Instructions:
(a) From the Jason Grimsley blog post below, return the passage that begins at the words "Thank You, Jason" and stops after "make them better.", copied word for word.
(b) Write the next part of the Jason Grimsley blog post below, picking up right after its last sentence.

Selected text:
◆ ◆ ◆
The Happy Hypocrite Takes on Jason Grimsley

Thank You, Jason Grimsley. Hey, I know you aren’t hearing much positive feedback lately, but I want to thank you for your contribution to sports. With so much public attention being focused on how power hitters are all juiced, the Juan Rincon’s and Mike Morse’s of the world were forgotten. Finally with it coming out that you used not only steroids, but human growth hormones as well, it’s becoming more apparent that MLB players of all levels and positions were taking whatever they thought would make them better.

And why wouldn’t they do this? I’m tired of so-called moralists acting outraged that players could do such a thing. Are you telling me that you wouldn’t consider taking some substance if it potentially made you better? Especially if you were in a profession where 2.5 million dollars a year is the average salary. Especiallly if you knew that there would be no drug testing. Especially if you knew that many other workers in your field might possibly be getting an advantage over you.
◆ ◆ ◆
Dataset rows:
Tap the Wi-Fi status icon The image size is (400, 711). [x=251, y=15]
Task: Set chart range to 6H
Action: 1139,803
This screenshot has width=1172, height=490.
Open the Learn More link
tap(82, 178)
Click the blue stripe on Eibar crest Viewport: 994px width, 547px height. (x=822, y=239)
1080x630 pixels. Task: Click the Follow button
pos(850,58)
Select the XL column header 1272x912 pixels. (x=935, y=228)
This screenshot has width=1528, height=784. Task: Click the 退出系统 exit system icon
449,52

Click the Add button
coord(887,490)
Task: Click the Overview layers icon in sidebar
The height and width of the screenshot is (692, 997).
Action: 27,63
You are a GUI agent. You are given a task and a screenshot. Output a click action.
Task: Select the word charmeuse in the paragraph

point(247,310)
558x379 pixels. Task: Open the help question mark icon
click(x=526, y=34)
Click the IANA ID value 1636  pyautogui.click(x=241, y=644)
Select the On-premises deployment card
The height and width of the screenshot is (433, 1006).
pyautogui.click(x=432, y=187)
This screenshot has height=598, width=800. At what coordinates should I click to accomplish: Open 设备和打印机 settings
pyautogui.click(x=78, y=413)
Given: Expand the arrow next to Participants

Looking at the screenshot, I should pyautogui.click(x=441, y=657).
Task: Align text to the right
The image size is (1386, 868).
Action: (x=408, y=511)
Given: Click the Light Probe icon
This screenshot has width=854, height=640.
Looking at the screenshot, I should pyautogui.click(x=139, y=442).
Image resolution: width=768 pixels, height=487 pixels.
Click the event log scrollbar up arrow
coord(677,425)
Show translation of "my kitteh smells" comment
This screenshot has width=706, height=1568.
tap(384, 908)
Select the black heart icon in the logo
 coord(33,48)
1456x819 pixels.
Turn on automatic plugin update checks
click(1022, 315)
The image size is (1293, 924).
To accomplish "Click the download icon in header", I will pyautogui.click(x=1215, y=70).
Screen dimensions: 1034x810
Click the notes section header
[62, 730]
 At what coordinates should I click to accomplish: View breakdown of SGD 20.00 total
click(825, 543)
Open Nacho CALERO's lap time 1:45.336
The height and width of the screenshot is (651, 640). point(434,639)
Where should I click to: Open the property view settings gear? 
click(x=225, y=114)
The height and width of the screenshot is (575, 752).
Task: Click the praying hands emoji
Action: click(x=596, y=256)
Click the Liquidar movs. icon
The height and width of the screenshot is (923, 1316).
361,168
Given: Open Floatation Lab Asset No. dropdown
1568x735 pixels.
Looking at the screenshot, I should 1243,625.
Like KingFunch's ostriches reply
◆ ◆ ◆
Answers below:
(a)
Thank You, Jason Grimsley. Hey, I know you aren’t hearing much positive feedback lately, but I want to thank you for your contribution to sports. With so much public attention being focused on how power hitters are all juiced, the Juan Rincon’s and Mike Morse’s of the world were forgotten. Finally with it coming out that you used not only steroids, but human growth hormones as well, it’s becoming more apparent that MLB players of all levels and positions were taking whatever they thought would make them better.

(b)
Do you possibly believe that a pamphleteer like Jay Mariotti would not use some kind of magical elixir, if it promised to give him the talent to write like Jim Murray? I don’t have any problem savoring the prose of Poe or Burroughs, even knowing they were junkies. I don’t run from the room when I hear Nirvana or Alice in Chains rumbling through the speakers, just because their lead singers killed themselves using heroin.

Hey, but what about the kids, Scott? I would respond by saying that Jason Grimsley is a great example of perseverance. Here is a guy who might have 4 quality seasons over a 16 year period, but hung on any way he could. By doing this he provided a wonderful lifestyle for his family.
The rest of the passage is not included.